A novel trophic archive: Practical considerations of compound-specific amino acid δ15N analysis of carbonate-bound organic matter in bivalve shells (Arctica islandica)

Compound-specific stable nitrogen isotope (δ15N) analysis of amino acids (CSIA-AA) can be used to refine the trophic position (TP) of organisms and determine the ecosystem δ15N baseline. It serves as a powerful tool to understand trophic dynamics and the nitrogen biogeochemistry of ecosystems.
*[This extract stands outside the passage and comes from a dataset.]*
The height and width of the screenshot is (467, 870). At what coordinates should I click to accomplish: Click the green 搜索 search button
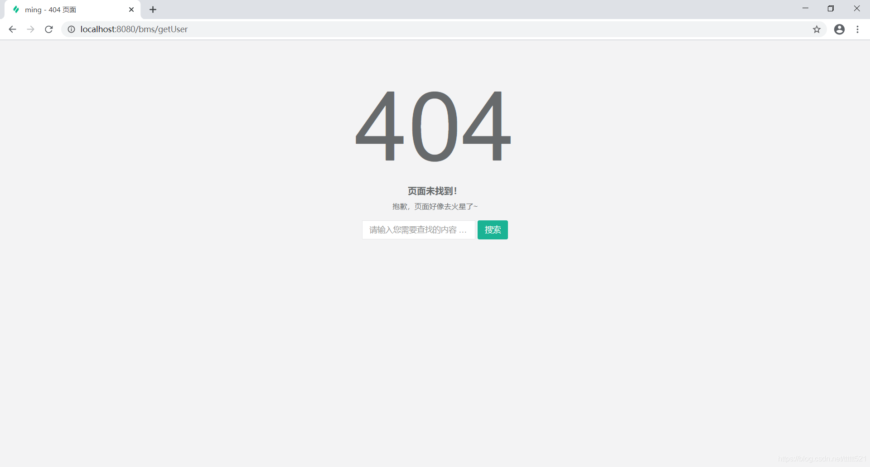[x=493, y=230]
Extending this information back in time could be achieved by applying CSIA-AA to bivalve shell carbonate-bound organics (CBOM) in conjunction with growth pattern analysis (bivalve sclerochronology). However, due to the low content of AA in shells, the measurement of δ15N values of individual AA (δ15NAA values) is extremely challenging. Furthermore, a standardized pretreatment procedure is currently not available. In this study, we firstly present a refined analytical technique for calibrating δ15NAA data obtained by gas chromatography-combustion-isotope ratio mass spectrometry (GC-C-IRMS), considering (1) the effect of low signals on δ15NAA values, (2) AA-specific drift in δ15NAA values during analytical sequences, (3) the use of internal standard material(s), and (4) scale-normalization. Using the new approach, we achieve an analytical precision of 0.21 and 0.51 ‰ for six derivatized AA standards and 0.31 to 1.06 ‰ for 13 derivatized AA from shell powder. Secondly, a critical step of sample pretreatment, i.e., demineralization method, is addressed by comparing three demineralization methods. The cation-exchange resin (CEX resin) method showed minimal methodologically induced fractionation for 10 AA of the shell and is hence considered suitable for CSIA-AA. Lastly, using the refined analytical technique and sample pretreatment, we report the first high-resolution sclerochronologal δ15NAA series of an Arctica islandica specimen. Relatively small sample sizes (50–100 mg) from the inner portion of outer shell layer (iOSL) allow for a temporal resolution of 1–3 years per sample. The δ15NAA data from the iOSL show a lower TP of the studied bivalve in the ontogenetic older portion (age 8–14: 1.5 ± 0.1) than the younger portion (age 1–7: 2.1 ± 0.1), suggesting an ontogenetic change of its food sources from benthic particles to pelagic phytoplankton. Our findings also propose a novel, high-resolution proxy (i.e., δ15NPhe in CBOM from the ontogenetic older shell portion) for the ecosystem nitrogen isotopic baseline. This study opens promising potentials to reconstruct high-resolution changes of the origin and fate of nitrogen in past aquatic food webs.